Diminished Pancreatic β-Cell Mass in Securin-Null Mice Is Caused by β-Cell Apoptosis and Senescence

Pituitary tumor transforming gene (PTTG) encodes a securin protein critical in regulating chromosome separation. PTTG-null (PTTG−/−) mice exhibit pancreatic β-cell hypoplasia and insulinopenic diabetes. We tested whether PTTG deletion causes β-cell senescence, resulting in diminished β-cell mass. We examined β-cell mass, proliferation, apoptosis, neogenesis, cell size, and senescence in PTTG−/− and WT mice from embryo to young adulthood before diabetes is evident. The roles of cyclin-dependent kinase inhibitors and DNA damage in the pathogenesis of diabetes in PTTG−/− mice were also addressed. Relative β-cell mass in PTTG−/− mice began to decrease at 2–3 wk, whereas β-cell proliferation rate was initially normal but decreased in PTTG−/− mice beginning at 2 months. Apoptosis was also much more evident in PTTG−/− mice. At 1 month, β-cell neogenesis was robust in wild-type mice but was absent in PTTG−/− mice. In addition, the size of β-cells became larger and macronuclei were prominent in PTTG−/− animals.

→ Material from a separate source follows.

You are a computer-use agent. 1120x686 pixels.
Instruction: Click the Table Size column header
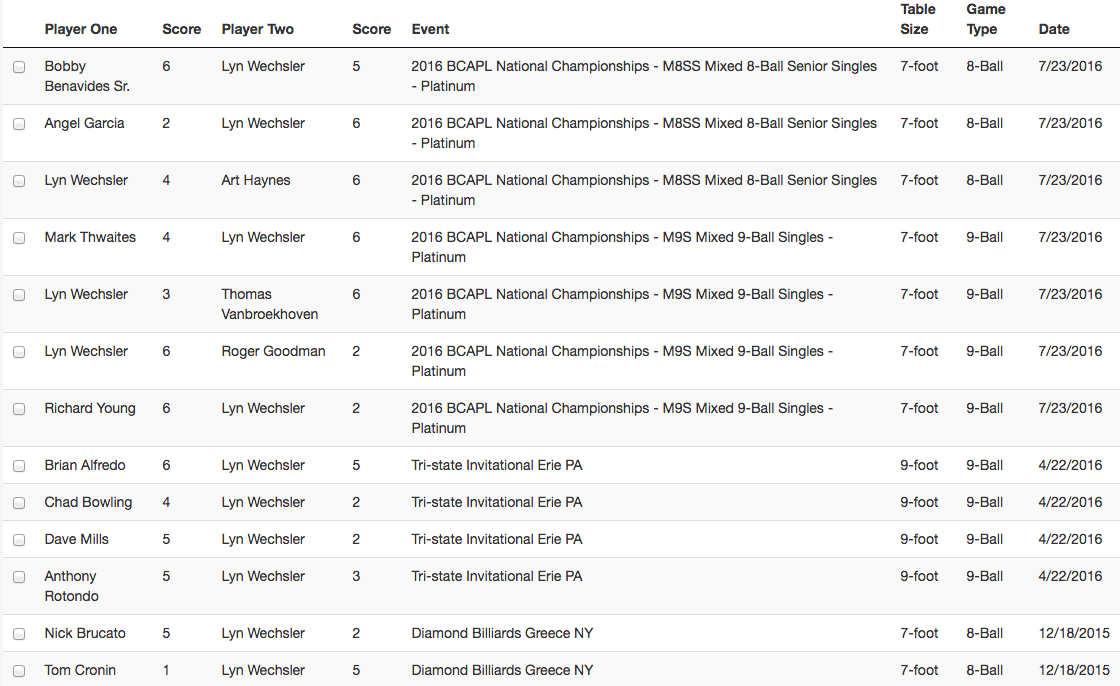click(918, 19)
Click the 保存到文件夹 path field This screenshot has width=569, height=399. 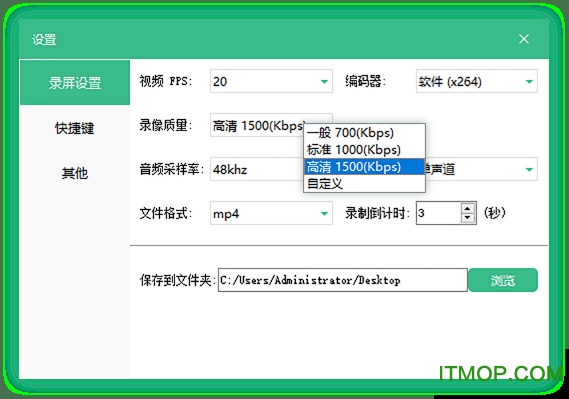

Senescence-associated β-galactosidase was also active in PTTG−/− β-cells at 1 month. Cyclin-dependent kinase inhibitor p21 was progressively up-regulated in PTTG−/− islets, and p21 deletion partially rescued PTTG−/− mice from development of diabetes. mRNA array showed that DNA damage-associated genes were activated in PTTG−/− islets. We conclude that β-cell apoptosis and senescence contribute to the diminished β-cell mass in PTTG−/− mice, likely secondary to DNA damage. Our results also suggest that ductal progenitor β-cells are exhausted by excessive neogenesis induced by apoptosis in PTTG−/− mice.